Whither the GOP is on everyone’s mind these days. Karl Rove offered advice to the Tea Party activists that assumes the same GOP leadership that blew it prior to 2006 will remain in office. The likes of Boehner and McConnell are part of the problem, Tea Partiers feel, and cannot be part of the solution to big government.

Richard Viguerie offers this as a counter to Rove’s establishment-Republican view:

… Tea Parties should support only candidates who will pledge to repeal many of the laws, regulations, programs, and policies of recent big-government politicians — and by that I mean both Republicans and Democrats. Also, any candidate who does not identify upholding the Constitution as one of his or her top five priorities should be suspect.

As a multi-decade veteran of the conservative movement, I can say that two of its biggest mistakes have been to become too attached to big-government Republican Party leaders and to fail to make inroads into the Democratic Party. The Tea Party can change that.

Nothing illustrates the problem facing Tea Partiers and conservative Republicans more than this story, “Republicans Against Repeal,” in The American Spectator today:

Republicans against repeal have found an amen corner in the cooler heads among conservative commentators. One Oliver Garland even counseled that repeal was fundamentally unconservative: “True conservatives are not radicals; they respect tradition and work for stable reform to fix institutions.”

There you have it: Repealing a bill that became law last month is radical. Acquiescing to a decades-long flurry of legislation that effectively repeals the Constitution’s limits on federal power is conservative. Ronald Reagan should have raised taxes to conserve the Great Society and shouted, “Mr. Gorbachev, remember and reform that wall!”

Republican leaders in Congress, their political instincts deadened by the din of traffic on the Beltway, fundamentally misunderstand what is happening in America. This, sirs and madams, will not go away. Acquiescing to liberal affronts to freedom isn’t upholding traditions. It is not “conservative.” Many incumbents will learn that in November, I suspect.

Republican leadership will change, or be changed.

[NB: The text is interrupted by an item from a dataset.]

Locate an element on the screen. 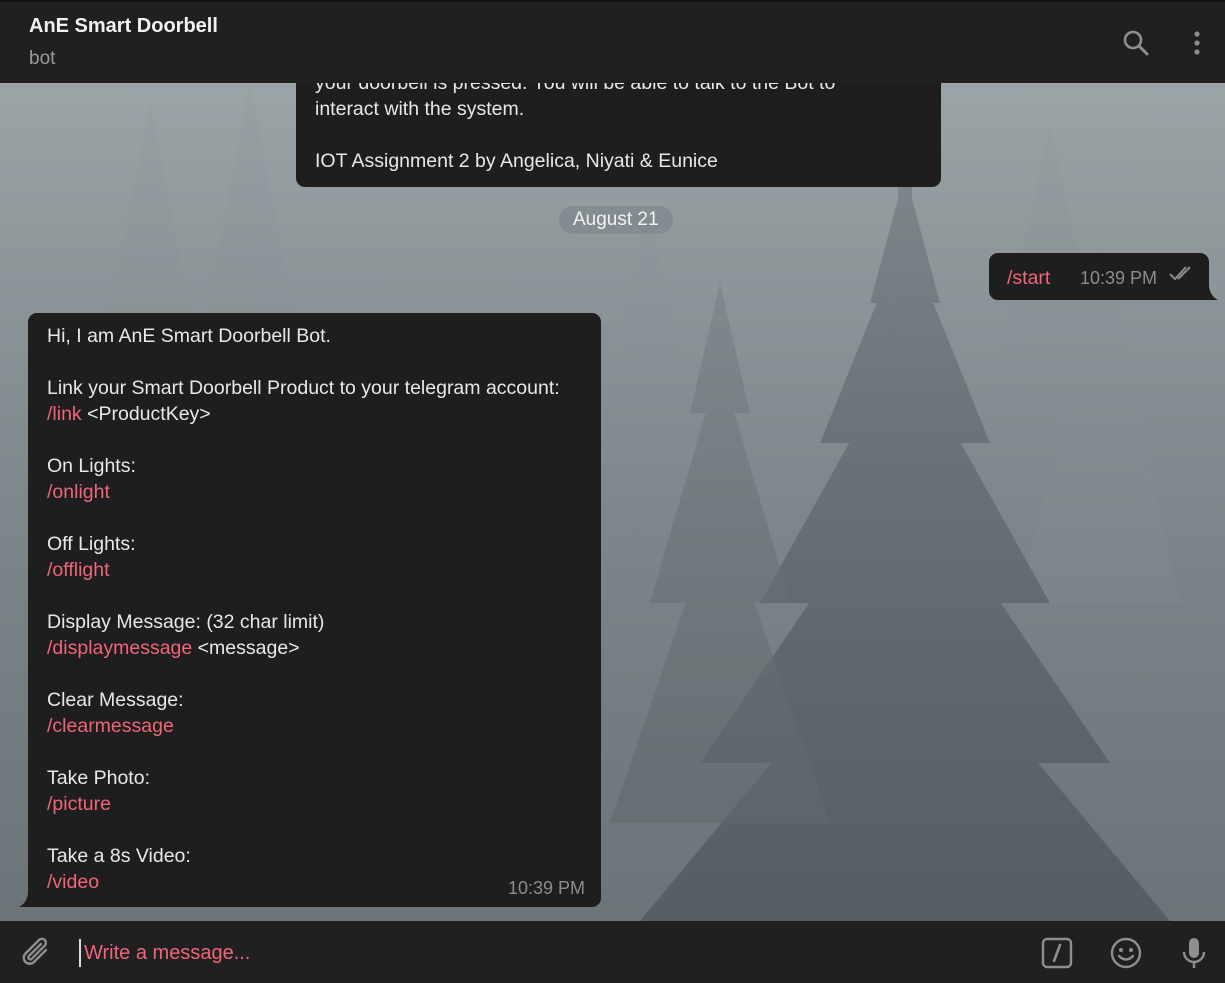  offlight-command: /offlight is located at coordinates (78, 570).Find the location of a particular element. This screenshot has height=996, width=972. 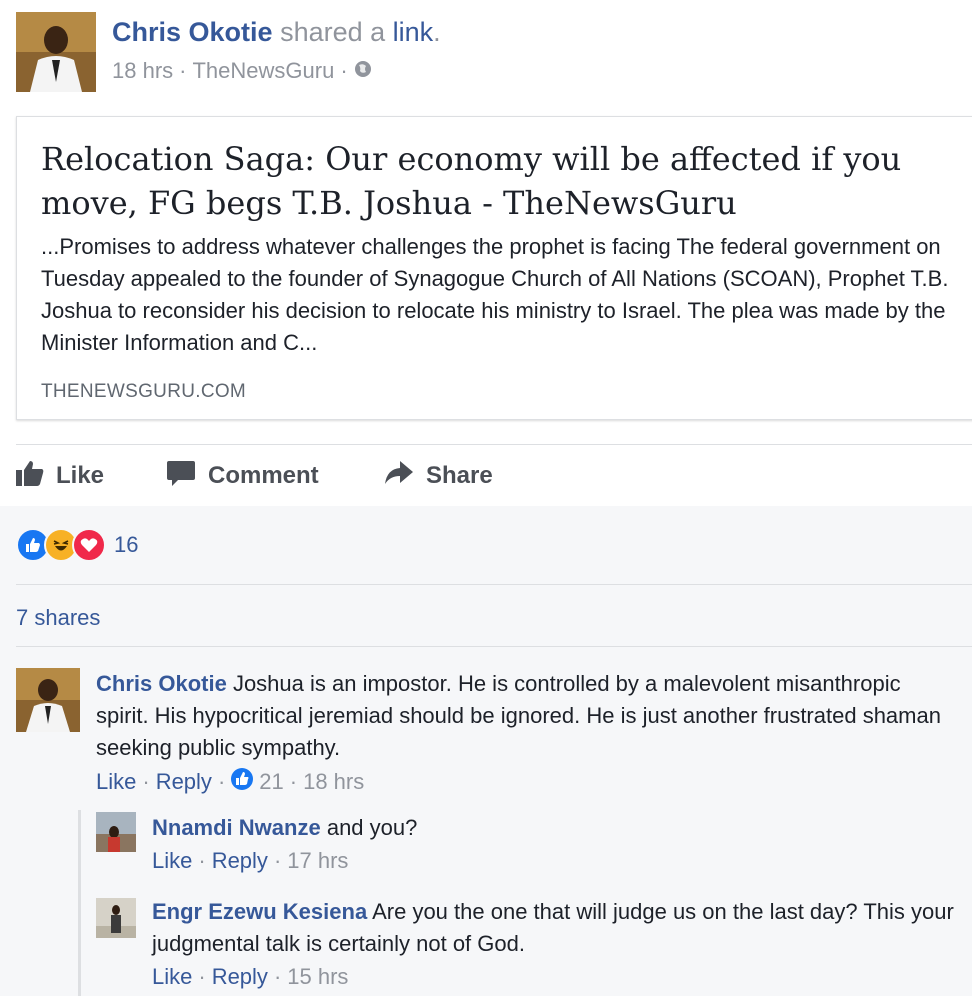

UPDATE: Yet another reason the Tea Party folks think changes in GOP leadership are needed: Their failure to address health care when they had the votes and a Republican president:

Since the GOP refused to engage on it, they wound up with lower credibility. More importantly, by not accomplishing reform when they had their chance, Republicans left it on the table for when the Democrats got complete control of Washington.